The most common instruments of direct regulation of imports (and sometimes export) are licenses and quotas. Almost all industrialized countries apply these non-tariff methods. The license system requires that a state (through specially authorized office) issues permits for foreign trade transactions of import and export commodities included in the lists of licensed merchandises. Product licensing can take many forms and procedures. The main types of licenses are general license that permits unrestricted importation or exportation of goods included in the lists for a certain period of time; and one-time license for a certain product importer (exporter) to import (or export). One-time license indicates a quantity of goods, its cost, its country of origin (or destination), and in some cases also customs point through which import (or export) of goods should be carried out. The use of licensing systems as an instrument for foreign trade regulation is based on a number of international level standards agreements. In particular, these agreements include some provisions of the General Agreement on Tariffs and Trade (GATT) / World Trade Organization (WTO) such as the Agreement on Import Licensing Procedures.
An importing country may require the prospective exporter to include a degree of local participation in the product or service. Options include a designated importer, a joint-venture company with majority local control, requirement for complete local manufacture which may imply transfer of intellectual property. The WTO has not reached a conclusion on the legitimacy of these measures.
Standards take a special place among non-tariff barriers. Countries usually impose standards on classification, labelling and testing of products to ensure that domestic products meet domestic standards, but also to restrict sales of products of foreign manufacture unless they meet or exceed these same standards. These standards are sometimes entered to protect the safety and health of local populations and the natural environment.

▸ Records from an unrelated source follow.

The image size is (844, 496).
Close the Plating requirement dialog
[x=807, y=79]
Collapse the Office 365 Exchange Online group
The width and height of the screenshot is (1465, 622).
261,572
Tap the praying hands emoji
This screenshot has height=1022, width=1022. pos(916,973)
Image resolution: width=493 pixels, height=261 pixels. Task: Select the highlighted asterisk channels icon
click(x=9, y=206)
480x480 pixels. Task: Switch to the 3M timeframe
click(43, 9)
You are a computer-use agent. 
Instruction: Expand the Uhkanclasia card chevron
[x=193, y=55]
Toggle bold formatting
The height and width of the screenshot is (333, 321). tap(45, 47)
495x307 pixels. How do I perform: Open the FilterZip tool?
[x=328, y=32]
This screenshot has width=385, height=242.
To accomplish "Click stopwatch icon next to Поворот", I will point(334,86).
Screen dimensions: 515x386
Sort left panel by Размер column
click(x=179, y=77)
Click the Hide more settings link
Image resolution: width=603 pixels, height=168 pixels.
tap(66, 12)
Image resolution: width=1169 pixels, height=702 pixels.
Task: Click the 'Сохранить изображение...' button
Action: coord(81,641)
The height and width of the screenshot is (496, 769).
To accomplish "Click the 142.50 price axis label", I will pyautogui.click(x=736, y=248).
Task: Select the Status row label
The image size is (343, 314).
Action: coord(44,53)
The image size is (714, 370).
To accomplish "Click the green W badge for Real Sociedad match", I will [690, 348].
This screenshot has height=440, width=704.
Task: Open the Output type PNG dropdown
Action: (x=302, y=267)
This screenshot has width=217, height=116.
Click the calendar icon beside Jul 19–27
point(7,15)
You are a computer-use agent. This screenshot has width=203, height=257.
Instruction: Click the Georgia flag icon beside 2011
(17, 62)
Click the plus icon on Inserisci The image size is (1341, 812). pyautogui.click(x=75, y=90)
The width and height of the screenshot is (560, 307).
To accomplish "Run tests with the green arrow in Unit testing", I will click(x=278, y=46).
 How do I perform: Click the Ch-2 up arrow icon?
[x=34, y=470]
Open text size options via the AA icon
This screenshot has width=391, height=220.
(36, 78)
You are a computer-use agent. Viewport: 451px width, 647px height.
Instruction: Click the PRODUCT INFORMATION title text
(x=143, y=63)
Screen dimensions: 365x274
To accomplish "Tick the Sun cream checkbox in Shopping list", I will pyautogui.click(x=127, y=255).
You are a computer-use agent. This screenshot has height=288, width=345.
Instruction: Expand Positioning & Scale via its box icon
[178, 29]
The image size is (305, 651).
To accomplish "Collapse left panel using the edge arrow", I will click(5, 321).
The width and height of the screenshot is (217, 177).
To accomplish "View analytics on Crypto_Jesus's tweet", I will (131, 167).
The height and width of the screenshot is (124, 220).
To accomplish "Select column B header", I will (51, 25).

Licensing of foreign trade is closely related to quantitative restrictions – quotas – on imports and exports of certain goods. A quota is a limitation in value or in physical terms, imposed on import and export of certain goods for a certain period of time. This category includes global quotas with respect to specific countries, seasonal quotas, and so-called "voluntary export restraints". Quantitative controls on foreign trade transactions are carried out through one-time license.
Quantitative restrictions on imports and exports are direct administrative forms of government regulation of foreign trade. Licenses and quotas limit the independence of enterprises with a regard to entering foreign markets, narrowing the range of countries in which firms can conduct trade for certain commodities. They regulate the range and number of goods permitted for import and export.
However, the system of licensing and quota imports and exports, establishing firm control over foreign trade in certain goods, in many cases turns out to be more flexible and effective than economic instruments of foreign trade regulation.[clarification needed] This can be explained by the fact that licensing and quota systems are an important instrument of trade regulation of the vast majority of the world.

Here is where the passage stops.